> **INFORMATION SHOWN**
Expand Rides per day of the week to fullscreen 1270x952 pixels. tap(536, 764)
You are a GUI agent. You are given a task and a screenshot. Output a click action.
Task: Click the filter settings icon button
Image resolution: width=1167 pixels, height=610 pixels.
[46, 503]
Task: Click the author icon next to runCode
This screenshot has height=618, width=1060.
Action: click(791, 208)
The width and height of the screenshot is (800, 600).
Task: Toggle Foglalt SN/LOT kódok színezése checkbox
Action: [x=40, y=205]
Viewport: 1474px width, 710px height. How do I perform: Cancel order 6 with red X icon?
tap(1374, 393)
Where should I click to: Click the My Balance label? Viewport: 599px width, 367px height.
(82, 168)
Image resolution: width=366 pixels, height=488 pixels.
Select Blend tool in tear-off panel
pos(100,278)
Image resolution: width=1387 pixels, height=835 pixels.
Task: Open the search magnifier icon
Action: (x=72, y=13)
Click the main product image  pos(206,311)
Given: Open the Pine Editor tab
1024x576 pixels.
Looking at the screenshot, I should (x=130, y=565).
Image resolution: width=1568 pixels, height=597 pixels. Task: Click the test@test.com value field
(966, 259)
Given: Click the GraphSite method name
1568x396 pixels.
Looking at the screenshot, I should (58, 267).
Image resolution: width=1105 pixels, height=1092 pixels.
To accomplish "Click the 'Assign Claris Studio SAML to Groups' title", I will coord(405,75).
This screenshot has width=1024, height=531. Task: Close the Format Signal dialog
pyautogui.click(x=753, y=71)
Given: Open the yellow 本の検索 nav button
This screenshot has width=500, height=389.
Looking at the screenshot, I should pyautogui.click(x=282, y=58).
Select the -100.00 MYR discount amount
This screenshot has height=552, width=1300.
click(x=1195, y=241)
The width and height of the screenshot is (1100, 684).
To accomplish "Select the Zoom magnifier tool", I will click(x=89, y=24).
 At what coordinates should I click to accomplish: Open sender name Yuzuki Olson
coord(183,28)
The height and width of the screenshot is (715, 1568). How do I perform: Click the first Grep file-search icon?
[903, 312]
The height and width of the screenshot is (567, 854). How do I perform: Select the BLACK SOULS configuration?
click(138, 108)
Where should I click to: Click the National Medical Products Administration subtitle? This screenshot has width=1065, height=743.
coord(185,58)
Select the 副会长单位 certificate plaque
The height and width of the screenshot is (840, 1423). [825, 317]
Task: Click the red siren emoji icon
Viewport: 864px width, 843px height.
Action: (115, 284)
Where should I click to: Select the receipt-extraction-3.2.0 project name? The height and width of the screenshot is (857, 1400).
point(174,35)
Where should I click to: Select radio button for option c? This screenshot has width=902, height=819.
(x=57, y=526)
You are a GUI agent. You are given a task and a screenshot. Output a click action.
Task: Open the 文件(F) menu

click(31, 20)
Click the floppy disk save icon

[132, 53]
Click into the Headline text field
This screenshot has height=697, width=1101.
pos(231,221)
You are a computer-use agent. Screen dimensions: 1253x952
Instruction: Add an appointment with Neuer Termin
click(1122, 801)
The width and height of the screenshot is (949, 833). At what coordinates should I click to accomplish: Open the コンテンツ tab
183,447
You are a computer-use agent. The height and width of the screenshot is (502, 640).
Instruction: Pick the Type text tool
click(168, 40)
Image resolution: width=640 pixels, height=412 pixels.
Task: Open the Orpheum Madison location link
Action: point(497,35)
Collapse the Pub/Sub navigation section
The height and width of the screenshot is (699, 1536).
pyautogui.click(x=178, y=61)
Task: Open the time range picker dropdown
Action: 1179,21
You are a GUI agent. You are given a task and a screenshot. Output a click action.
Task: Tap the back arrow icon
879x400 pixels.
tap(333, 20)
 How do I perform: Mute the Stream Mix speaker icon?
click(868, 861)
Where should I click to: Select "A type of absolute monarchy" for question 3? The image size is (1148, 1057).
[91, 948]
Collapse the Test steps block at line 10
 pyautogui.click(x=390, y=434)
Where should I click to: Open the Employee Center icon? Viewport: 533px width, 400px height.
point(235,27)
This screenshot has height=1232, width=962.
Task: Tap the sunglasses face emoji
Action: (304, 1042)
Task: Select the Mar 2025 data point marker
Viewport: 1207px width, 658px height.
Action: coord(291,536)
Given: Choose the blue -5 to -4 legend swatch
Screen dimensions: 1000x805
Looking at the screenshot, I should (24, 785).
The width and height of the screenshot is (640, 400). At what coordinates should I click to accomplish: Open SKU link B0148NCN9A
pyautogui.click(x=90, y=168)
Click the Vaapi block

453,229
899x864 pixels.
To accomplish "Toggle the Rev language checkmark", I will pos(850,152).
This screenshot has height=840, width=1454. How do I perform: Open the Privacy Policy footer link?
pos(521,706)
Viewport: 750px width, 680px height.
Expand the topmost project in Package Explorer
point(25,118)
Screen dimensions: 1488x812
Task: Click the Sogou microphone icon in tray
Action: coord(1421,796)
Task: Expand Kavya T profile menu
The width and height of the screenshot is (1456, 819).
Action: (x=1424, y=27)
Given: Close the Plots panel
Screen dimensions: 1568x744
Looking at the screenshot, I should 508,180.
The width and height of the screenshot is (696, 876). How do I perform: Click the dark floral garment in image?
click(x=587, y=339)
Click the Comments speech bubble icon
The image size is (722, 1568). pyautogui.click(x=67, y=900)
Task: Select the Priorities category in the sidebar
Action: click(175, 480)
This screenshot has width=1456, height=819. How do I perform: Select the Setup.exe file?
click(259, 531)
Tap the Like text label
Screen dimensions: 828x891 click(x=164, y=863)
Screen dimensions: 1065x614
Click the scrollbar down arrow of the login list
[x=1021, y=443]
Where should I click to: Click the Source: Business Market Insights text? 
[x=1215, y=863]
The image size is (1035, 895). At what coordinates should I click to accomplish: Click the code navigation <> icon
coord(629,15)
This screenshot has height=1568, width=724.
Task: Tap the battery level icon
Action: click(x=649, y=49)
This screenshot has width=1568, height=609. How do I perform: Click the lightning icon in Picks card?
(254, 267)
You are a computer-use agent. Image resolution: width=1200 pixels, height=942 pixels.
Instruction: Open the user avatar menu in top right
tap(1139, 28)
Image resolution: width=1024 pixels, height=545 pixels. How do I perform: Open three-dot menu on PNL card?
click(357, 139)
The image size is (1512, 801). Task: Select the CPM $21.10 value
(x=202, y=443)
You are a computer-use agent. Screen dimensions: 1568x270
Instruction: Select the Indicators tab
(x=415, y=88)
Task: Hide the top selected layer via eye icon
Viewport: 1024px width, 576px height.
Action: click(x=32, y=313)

> **STATED GOAL**
Copy out the material above word for word, from the line with "899x864 pixels." up to and including the line with "Looking at the screenshot, I should 508,180.".

> **THE SOLUTION**
899x864 pixels.
To accomplish "Toggle the Rev language checkmark", I will pos(850,152).
This screenshot has height=840, width=1454. How do I perform: Open the Privacy Policy footer link?
pos(521,706)
Viewport: 750px width, 680px height.
Expand the topmost project in Package Explorer
point(25,118)
Screen dimensions: 1488x812
Task: Click the Sogou microphone icon in tray
Action: coord(1421,796)
Task: Expand Kavya T profile menu
The width and height of the screenshot is (1456, 819).
Action: (x=1424, y=27)
Given: Close the Plots panel
Screen dimensions: 1568x744
Looking at the screenshot, I should 508,180.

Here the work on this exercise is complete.